Written problem A:
Using the article on Supply@ME Capital below, decide whether each statement agrees with it. Answer yes or no and quote the deciding words of the article.
(i) Revenue for the half calendar year 2020 is shown as £368,000.
(ii) Supply raised £2.24 million net at 0.68p.
(iii) Net tangible assets at the period end were positive.
Written problem B: According to the article on Supply@ME Capital below, what was the company's period-end net asset value?
Written problem C: Write a continuation of the article on Supply@ME Capital below, starting after its final sentence.

Document section:
By Tom Winnifrith | Friday 29 January 2021


Disclosure: I have no positions in any stocks mentioned, and no plans to initiate any positions within the next 72 hours. I wrote this article myself, and it expresses my own opinions. I am not receiving compensation for it (other than from ShareProphets). I have no business relationship with any company whose stock is mentioned in this article.


We know from audited 2019 results released yesterday that as at this week, Supply@ME Capital (SYME) has still not signed one contract with a customer and has no cash with which to service any customers. Yes it has provided term sheets but that is not the same thing. I might well provide a term sheet to Cheryl Cole later today about a servicing proposition I have. But that, I am sad to say, would not be a binding contract! And without a contract or even a purchase order you simply, as a PLC, cannot book any revenues. Which brings us to today’s release of half calendar year 2020 results from the con that is Supply@ME Capital.


Revenue is shown as £368,000. What?  The company states “Revenue and operating segments – There is one continuing class of business, being the investment in the financial technological sector.  Given that there is only one continuing class of business, operating within Italy no further segmental information has been provided.”


But Supply has no contracts and has done no business at all. So how can it have revenues? Surely this is pure fiction. When it comes to the full year, even discredited Crowe UK cannot sign off on this.


And so to the balance sheet. You will remember that, on the back of a prospectus claiming a NAV of £226 million on March 23, Supply raised £2.24 million gross (£1.896 million net) at 0.68p. Of course, we now know that the NAV was fiction and the period end Net Asset value was just £1.002 million. Net tangible assets were MINUS £52,000!

Data section:
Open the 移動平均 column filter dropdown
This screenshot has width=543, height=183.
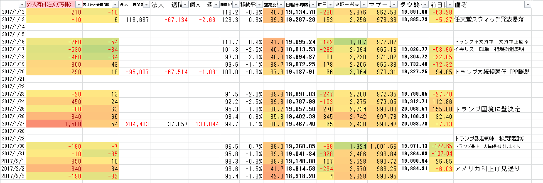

Written answer A:
(i) Yes: "Revenue is shown as £368,000."
(ii) No: "Supply raised £2.24 million gross (£1.896 million net) at 0.68p."
(iii) No: "Net tangible assets were MINUS £52,000!"

Written answer B: £1.002 million.

Written answer C:
In terms of net current assets, the position is grim. They come in at minus £55,000 so given that the business is cash consumptive it was technically insolvent just over three months after listing. The shell Supply reversed into sat on £91,000 cash and that if added to the net cash raised at the RTO should give a March 23 cash number of £1.987 million. The June 30 cash number was £892,000. So that is more than a million quid up in smoke in just over three months. Given that seven months after the half year end the company still has no real sales so cannot hope to have any income…do the math! Its current position in terms of cash must be uber grim.


One wonders how a business which has not signed a contract with any customer can somehow have accumulated trade receivables as at June 30 of £2.159 million. Go figure.


The going concern statement is prepared by the directors, not auditors, as these are interims and says:


These interim financial statements have been prepared on a going concern basis following an assessment by the Directors. The Directors have reviewed the forecast cashflows for the next 12 months and consider the Group to be a going concern.


The cashflow forecasts are based on the enlarged group following the reverse acquisition in March 2020 and therefore relate to cashflows arising from the group’s Fin Tech platform that focusses on inventory monetisation facilities. The Directors have prepared the forecast using their best estimates however the company is in its start-up phase.


On the basis of the above, the directors have a material uncertainty in relation to its going concern status as noted in the recently filed financial statements for the period ended 31 December 2019. The Directors have prepared scenario-based models which include adjustments for the uncertainties noted and additional cost saving measures that could be implemented if there is a delay in the revenue generation. On the basis of these scenarios and that they are in advanced negotiations with potential investors and there has been significant interest in the product the Directors consider it appropriate to prepare the financial statements on a going concern basis. These interim financial statements do not include any adjustments that may be required if the going concern status was not considered appropriate.


So the directors are saying that as of yesterday they had 12-month models showing this is a going concern but for some reason fail to disclose the cash position as at now. I cannot think why.  There is an admission that this is a start up and a concession that there may be a “delay in revenue generation.” How does that tally with revenues being generated in H1 even though the company had not signed a single bloody contract?


the directors have a material uncertainty in relation to its going concern status.” You don’t say. That has to be the understatement of the year.


So why are shares not yet readmitted to the Standard List?  Technically they need to apply to the FCA for the listing to be restored, under rule 5.4. I suspect that process is underway.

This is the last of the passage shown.